The whole work is a feast of mobile bodies, the inventive movement sometimes jagged and sharp, sometimes wonderfully fluid. Occasionally one collapses to the floor, like a puppet whose strings have been cut, but in lovely slow motion.

Sung Im Her’s 1 Degree Celsius
Photo Asian Cultural Center (ACC)

There is no narrative as such, but one does detect an increasing sense of urgency. The dancers’ perambulations increasingly complex, packed with sharp turns. As they divide and reassemble, the timing is split-second accurate.

At first sight, it appears quite abstract. However, the publicity (there is no programme, not even a free sheet) tells us that the work is an exploration of the realities of climate change, through sound, movement and light. It’s a good job it does because, while 1 Degree Celsius has many clues, not least its title, I’m far from convinced you would know otherwise.
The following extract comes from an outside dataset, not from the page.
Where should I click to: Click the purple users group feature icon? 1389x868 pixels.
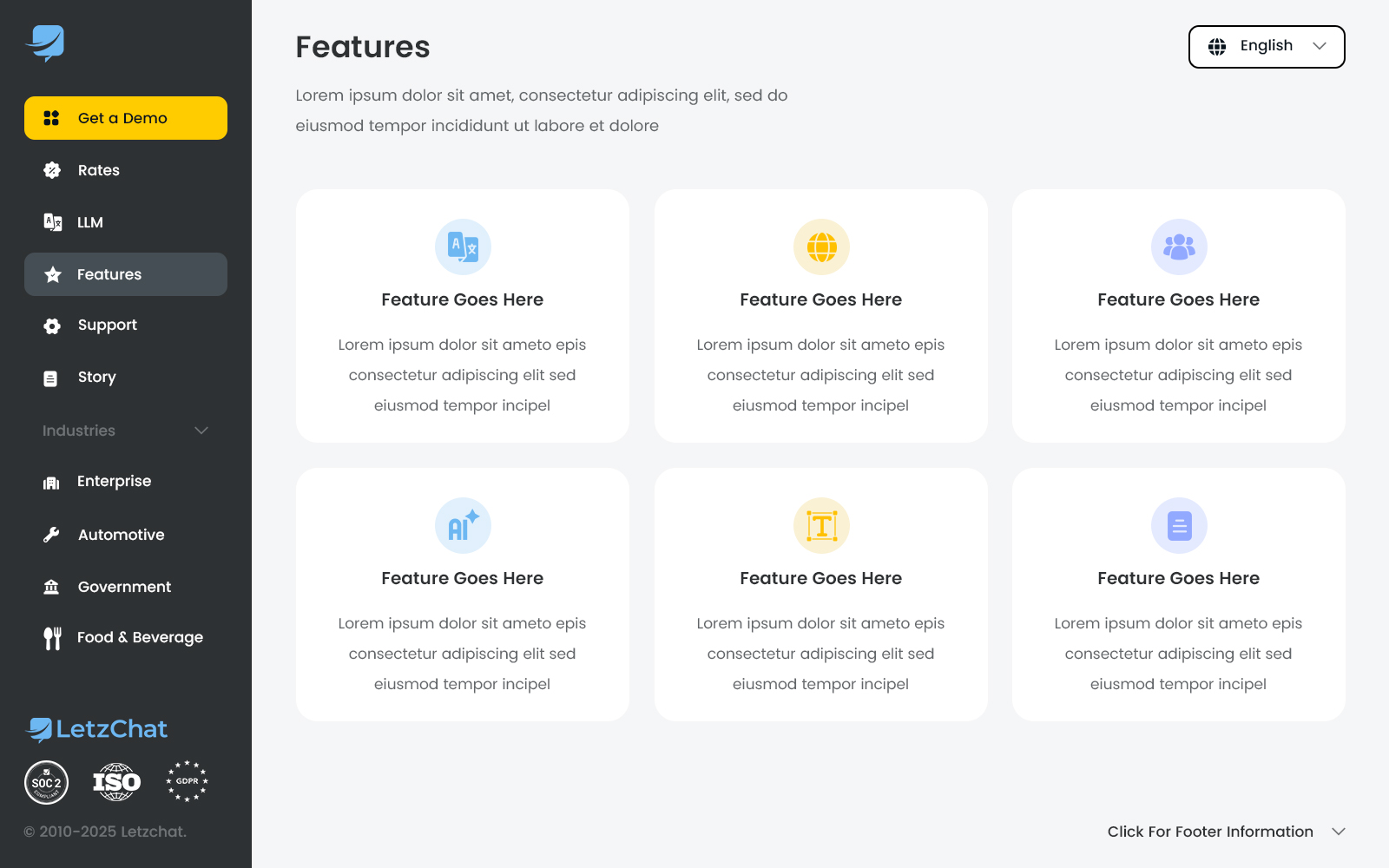point(1179,247)
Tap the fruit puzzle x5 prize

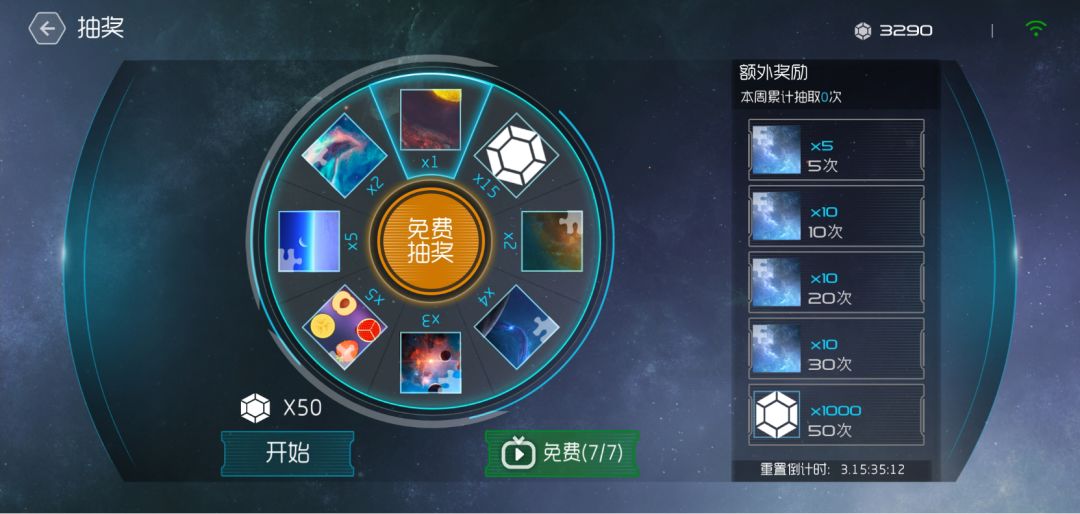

Husk skippet and Lucy Duncan’s soundscape runs from meditative, sleepy rhythms, to heavy, pulsing sounds, the latter perhaps reflecting humankind’s ever-faster march towards climate catastrophe, or perhaps just the ever-increasing pace of human activity.

At times, Young Uk Lee’s lighting reflects the work’s title brilliantly, most notably in a scene that features an icy blue upstage light that puts the dancers in silhouette. It is sometimes very dark, though, reducing the performers to mere shapes in the gloom. At the other end of the scale, the rock concert-like bank of 32 lights shone straight at the audience is blinding.

No-one, well almost no-one, is going to challenge the importance of Sung Im Her’s subject. Her approach leaves a lot of space for personal interpretation. Perhaps a little too much, though. In the end, it’s the dancers rather than that the subject or any messages that are the stars of the show.